Exercise description
Work out how many lines below contain "Generate". Provide only the figure.

(Stored data entries)
=== Begin Enclosure ===

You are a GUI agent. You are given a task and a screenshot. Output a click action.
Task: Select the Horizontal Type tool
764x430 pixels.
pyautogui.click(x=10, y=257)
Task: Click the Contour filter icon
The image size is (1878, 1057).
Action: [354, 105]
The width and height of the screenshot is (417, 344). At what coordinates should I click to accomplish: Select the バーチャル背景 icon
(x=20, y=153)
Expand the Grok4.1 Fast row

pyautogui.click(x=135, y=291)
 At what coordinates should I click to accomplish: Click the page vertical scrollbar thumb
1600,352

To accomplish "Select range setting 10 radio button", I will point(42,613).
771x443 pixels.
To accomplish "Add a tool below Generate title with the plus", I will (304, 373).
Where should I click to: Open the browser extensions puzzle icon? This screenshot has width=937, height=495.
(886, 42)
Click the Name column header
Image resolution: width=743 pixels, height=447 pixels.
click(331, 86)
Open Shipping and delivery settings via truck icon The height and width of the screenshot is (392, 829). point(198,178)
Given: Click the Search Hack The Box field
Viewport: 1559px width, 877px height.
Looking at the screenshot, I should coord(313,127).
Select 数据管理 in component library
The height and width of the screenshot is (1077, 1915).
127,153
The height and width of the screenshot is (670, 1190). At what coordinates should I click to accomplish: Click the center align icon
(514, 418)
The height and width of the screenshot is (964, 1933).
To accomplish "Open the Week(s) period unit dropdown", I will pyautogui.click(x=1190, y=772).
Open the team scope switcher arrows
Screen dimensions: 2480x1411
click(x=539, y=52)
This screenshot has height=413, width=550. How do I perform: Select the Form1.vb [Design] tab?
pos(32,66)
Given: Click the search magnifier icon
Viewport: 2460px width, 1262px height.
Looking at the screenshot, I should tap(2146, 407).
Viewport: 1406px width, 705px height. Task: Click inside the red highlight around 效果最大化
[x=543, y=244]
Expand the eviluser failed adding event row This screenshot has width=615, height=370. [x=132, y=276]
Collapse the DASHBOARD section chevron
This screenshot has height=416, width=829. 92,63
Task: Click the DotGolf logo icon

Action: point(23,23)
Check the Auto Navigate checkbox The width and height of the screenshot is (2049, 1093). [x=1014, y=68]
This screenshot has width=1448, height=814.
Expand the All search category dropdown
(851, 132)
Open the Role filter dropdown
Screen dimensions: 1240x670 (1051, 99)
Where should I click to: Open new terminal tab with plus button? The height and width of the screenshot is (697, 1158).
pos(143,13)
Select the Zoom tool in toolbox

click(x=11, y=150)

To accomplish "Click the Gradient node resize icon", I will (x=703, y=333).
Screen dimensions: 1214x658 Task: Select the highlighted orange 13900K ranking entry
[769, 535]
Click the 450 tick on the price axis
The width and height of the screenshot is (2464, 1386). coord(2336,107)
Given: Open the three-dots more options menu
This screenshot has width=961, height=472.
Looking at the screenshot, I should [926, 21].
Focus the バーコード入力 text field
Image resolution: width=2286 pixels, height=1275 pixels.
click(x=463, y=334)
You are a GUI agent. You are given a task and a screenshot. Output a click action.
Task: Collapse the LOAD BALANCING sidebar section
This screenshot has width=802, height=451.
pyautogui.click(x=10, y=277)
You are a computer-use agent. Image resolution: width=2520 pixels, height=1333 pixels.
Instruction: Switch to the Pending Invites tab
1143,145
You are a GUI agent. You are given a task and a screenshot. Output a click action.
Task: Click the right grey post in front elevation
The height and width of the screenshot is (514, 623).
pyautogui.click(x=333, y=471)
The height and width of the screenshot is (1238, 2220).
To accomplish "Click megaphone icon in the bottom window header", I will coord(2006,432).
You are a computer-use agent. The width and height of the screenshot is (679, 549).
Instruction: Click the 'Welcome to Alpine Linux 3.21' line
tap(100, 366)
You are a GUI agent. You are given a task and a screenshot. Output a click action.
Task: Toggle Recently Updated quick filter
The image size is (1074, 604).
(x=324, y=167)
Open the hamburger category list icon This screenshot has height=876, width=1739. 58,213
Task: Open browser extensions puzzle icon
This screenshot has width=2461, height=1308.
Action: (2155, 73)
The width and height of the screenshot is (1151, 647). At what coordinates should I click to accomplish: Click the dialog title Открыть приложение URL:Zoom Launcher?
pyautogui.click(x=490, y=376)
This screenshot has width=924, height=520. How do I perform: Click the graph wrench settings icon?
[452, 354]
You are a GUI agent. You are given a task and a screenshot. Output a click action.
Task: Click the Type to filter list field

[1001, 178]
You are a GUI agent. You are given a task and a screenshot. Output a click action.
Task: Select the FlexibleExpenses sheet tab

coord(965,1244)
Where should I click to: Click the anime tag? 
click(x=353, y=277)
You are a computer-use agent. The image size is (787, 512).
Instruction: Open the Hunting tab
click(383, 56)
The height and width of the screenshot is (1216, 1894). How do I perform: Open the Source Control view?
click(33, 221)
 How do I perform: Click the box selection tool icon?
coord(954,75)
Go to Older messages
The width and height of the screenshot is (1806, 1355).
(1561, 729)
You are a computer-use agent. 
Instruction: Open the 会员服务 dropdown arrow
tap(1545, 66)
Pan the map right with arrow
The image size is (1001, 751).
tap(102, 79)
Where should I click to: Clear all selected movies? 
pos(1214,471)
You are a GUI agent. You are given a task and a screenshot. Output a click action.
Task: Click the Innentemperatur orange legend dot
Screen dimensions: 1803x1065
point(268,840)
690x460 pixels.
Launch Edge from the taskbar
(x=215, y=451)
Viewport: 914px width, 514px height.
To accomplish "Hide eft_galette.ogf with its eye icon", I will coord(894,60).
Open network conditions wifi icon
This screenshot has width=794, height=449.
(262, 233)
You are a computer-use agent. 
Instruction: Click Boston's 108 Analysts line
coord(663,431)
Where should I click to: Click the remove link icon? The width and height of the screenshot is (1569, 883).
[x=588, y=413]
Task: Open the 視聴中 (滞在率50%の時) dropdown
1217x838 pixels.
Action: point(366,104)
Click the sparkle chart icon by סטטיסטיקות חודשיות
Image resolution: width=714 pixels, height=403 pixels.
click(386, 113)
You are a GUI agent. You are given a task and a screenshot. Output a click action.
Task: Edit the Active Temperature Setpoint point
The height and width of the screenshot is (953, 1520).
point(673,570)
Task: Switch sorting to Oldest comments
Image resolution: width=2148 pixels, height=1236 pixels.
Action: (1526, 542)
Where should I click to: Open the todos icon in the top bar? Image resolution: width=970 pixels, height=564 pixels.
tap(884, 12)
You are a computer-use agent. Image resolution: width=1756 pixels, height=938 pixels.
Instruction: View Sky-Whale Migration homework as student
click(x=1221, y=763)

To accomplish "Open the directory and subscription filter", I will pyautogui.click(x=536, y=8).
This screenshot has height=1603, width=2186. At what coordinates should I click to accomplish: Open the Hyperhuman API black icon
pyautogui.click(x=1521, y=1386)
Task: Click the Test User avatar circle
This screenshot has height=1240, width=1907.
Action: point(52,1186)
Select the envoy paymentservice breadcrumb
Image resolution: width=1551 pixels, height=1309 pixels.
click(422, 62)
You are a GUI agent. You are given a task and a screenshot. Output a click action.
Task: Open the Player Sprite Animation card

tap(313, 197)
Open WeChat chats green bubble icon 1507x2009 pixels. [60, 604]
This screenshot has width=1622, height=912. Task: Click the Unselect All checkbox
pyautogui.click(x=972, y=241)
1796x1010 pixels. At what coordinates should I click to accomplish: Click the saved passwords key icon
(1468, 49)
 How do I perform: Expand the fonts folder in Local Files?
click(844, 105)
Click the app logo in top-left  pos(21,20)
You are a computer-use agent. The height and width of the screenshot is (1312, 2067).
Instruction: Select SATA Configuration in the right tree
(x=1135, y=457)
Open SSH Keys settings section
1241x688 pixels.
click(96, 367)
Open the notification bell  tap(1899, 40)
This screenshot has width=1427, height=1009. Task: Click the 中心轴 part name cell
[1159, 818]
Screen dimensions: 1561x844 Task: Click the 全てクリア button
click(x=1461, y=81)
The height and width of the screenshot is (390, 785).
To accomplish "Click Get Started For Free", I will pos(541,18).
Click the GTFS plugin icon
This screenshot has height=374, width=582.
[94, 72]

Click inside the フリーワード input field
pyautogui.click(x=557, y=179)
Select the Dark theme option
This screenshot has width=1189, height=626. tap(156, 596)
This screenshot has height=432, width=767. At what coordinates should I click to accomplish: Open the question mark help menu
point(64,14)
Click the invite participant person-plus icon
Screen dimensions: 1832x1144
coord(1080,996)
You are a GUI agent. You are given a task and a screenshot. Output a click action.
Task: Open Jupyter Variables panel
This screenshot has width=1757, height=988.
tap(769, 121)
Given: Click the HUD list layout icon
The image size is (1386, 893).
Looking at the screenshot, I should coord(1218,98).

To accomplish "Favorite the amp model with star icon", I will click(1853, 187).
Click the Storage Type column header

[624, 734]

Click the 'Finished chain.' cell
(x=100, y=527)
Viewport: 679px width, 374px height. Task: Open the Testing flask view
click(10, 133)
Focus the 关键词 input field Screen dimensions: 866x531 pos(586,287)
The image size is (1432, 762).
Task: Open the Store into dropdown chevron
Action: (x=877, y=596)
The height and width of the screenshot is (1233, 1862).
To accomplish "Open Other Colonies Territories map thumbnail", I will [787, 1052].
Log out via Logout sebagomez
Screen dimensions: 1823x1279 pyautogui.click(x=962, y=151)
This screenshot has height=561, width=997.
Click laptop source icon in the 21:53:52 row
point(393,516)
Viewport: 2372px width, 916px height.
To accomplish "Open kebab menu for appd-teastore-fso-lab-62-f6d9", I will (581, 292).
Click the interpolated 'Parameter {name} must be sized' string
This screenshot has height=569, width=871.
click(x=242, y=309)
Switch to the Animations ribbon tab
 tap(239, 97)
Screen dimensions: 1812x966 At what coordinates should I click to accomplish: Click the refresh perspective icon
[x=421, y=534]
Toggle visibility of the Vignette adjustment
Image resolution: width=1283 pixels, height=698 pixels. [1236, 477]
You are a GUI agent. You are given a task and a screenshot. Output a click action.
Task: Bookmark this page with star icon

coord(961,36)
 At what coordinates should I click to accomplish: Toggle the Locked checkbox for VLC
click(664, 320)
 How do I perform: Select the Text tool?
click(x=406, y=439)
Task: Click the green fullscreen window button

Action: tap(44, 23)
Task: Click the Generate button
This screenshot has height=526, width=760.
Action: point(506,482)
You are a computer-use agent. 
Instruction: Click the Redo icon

=== End Enclosure ===

Response
2